ЗАДАЧА A
Каким застольным собутыльником, по словам отрывка о Пушкине, он оказывался к сожалению рассказчика?

Я рассказал этот вводный эпизод как любопытный материал для истории того времени.
Возвращаюсь к Пушкину.
Во всех его речах и поступках не было уже и следа прежнего разнузданного повесы. Он даже оказывался, к нашему сожалению, слишком воздержанным застольным собутыльником. Он отстал уже окончательно от всех излишеств, а в больших грехах покаялся торжественно:
... в уме, подавленном тоской,
Теснится тяжких дум избыток.
Воспоминание безмолвно предо мной
Свой длинный развивает свиток.
И с отвращением читая жизнь мою,
Я трепещу и проклинаю,
И горько жалуюсь, и горько слезы лью,
Но строк печальных не смываю 4.

Записи, извлечённые из собрания
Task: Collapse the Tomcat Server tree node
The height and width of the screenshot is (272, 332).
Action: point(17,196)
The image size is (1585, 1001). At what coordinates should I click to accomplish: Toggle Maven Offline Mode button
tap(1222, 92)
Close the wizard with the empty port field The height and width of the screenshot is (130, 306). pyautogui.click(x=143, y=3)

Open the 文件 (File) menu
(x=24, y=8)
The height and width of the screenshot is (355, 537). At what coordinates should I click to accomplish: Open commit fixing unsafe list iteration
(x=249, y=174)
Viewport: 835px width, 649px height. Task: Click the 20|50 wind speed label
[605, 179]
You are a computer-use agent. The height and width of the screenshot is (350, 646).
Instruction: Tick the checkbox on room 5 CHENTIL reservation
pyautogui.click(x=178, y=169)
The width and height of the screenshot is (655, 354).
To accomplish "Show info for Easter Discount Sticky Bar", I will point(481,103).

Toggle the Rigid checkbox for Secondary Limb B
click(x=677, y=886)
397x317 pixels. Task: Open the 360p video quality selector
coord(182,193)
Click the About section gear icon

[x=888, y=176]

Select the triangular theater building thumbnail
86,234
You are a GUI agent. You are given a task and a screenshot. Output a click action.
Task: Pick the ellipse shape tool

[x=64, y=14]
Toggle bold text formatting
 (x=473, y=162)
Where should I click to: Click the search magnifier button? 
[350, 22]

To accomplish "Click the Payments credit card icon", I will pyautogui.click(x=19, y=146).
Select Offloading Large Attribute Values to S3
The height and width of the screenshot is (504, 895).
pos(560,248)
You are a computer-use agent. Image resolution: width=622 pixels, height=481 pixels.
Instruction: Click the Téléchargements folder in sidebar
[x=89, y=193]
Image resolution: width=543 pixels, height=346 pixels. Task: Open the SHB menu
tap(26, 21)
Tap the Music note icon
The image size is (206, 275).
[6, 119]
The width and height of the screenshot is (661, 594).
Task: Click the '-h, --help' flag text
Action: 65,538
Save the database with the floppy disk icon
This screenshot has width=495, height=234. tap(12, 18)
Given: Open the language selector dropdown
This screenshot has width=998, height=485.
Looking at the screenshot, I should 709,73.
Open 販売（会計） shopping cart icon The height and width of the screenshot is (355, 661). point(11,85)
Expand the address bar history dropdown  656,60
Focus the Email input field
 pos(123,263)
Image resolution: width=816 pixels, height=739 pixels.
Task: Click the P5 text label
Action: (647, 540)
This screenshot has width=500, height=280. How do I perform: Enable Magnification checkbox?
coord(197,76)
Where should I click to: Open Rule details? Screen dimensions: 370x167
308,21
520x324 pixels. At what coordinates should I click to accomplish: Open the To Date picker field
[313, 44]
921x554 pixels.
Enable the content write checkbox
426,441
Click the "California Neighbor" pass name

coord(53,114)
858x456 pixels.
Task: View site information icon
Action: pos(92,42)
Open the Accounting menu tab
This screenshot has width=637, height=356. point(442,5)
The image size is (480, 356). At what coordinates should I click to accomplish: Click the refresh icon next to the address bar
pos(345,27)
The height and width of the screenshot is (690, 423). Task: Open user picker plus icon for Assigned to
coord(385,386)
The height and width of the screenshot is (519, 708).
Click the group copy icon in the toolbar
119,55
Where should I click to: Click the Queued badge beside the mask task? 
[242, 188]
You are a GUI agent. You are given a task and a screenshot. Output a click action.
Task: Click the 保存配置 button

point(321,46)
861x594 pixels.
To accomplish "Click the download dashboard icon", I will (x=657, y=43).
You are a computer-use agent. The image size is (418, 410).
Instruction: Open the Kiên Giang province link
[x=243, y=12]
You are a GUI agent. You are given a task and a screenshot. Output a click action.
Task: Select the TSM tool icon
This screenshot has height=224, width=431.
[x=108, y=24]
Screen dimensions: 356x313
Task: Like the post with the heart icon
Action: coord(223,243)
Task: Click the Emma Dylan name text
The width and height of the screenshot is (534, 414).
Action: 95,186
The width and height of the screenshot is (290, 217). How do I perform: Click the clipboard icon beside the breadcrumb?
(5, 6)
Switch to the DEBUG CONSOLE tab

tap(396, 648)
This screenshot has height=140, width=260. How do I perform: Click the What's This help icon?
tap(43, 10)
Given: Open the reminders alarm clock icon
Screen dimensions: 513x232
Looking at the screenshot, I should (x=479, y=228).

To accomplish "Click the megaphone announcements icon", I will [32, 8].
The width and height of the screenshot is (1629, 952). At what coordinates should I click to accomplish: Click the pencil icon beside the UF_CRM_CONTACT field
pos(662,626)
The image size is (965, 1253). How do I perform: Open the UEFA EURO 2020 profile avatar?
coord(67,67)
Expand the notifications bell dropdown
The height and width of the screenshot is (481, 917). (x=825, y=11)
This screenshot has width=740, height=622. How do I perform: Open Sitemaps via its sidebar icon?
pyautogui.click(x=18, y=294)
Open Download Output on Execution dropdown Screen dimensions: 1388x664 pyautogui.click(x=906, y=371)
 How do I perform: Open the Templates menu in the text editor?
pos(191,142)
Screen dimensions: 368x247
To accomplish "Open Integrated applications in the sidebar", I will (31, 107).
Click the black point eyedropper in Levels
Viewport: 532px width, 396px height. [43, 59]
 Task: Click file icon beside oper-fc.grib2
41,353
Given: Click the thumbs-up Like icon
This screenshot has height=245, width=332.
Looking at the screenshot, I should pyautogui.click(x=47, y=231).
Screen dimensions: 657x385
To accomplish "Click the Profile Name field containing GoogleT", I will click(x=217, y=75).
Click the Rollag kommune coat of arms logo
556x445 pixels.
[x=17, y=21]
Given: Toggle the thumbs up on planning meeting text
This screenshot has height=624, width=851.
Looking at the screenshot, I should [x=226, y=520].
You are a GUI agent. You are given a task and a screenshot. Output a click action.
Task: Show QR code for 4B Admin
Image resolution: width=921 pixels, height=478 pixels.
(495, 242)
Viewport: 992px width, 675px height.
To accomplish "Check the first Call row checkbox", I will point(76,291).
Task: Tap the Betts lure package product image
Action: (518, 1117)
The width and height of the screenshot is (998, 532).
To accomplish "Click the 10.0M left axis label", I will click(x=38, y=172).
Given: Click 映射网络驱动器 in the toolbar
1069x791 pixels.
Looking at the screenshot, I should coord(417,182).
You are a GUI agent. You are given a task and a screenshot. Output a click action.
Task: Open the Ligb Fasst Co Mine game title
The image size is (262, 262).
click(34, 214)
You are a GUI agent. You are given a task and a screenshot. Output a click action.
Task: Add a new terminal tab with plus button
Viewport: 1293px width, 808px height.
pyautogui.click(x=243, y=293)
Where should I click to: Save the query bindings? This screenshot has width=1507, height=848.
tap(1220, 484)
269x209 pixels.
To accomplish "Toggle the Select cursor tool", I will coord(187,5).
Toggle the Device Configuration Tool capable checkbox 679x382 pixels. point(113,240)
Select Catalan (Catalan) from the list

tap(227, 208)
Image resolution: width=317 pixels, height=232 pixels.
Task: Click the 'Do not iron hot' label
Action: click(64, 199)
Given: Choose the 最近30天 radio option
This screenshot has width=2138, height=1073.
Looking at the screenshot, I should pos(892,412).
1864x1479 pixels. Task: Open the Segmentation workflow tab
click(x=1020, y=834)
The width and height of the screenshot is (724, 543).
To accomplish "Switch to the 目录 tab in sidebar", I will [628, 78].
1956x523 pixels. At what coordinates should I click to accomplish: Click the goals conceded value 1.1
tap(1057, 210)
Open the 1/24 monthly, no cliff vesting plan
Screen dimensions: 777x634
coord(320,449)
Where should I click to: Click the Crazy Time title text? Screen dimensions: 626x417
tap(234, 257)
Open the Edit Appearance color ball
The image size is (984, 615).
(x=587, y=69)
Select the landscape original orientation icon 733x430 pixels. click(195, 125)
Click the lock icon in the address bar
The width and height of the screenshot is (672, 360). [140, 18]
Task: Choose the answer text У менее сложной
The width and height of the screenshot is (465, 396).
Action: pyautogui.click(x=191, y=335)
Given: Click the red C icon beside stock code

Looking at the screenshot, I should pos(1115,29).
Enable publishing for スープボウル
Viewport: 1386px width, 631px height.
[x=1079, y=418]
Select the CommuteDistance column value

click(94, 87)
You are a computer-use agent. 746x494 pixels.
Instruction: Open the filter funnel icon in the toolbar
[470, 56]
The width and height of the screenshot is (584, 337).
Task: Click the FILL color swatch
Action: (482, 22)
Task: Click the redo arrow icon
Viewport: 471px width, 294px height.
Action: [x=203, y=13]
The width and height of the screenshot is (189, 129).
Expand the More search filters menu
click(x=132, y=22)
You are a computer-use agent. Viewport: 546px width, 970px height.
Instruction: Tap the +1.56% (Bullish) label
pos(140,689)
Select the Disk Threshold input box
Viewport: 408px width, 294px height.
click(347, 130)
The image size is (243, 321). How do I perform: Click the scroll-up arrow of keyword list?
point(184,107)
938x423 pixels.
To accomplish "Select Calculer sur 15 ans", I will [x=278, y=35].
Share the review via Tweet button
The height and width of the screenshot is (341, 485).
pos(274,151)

ЗАДАЧА B
Продублируйте строки из записей, начиная со строки, содержащей «861x594 pixels.», и заканчивая строкой, содержащей «tap(43, 10)», включая обе эти строки.

ОТВЕТ A
Слишком воздержанным.

ОТВЕТ B
861x594 pixels.
To accomplish "Click the download dashboard icon", I will (x=657, y=43).
You are a computer-use agent. The image size is (418, 410).
Instruction: Open the Kiên Giang province link
[x=243, y=12]
You are a GUI agent. You are given a task and a screenshot. Output a click action.
Task: Select the TSM tool icon
This screenshot has height=224, width=431.
[x=108, y=24]
Screen dimensions: 356x313
Task: Like the post with the heart icon
Action: coord(223,243)
Task: Click the Emma Dylan name text
The width and height of the screenshot is (534, 414).
Action: 95,186
The width and height of the screenshot is (290, 217). How do I perform: Click the clipboard icon beside the breadcrumb?
(5, 6)
Switch to the DEBUG CONSOLE tab

tap(396, 648)
This screenshot has height=140, width=260. How do I perform: Click the What's This help icon?
tap(43, 10)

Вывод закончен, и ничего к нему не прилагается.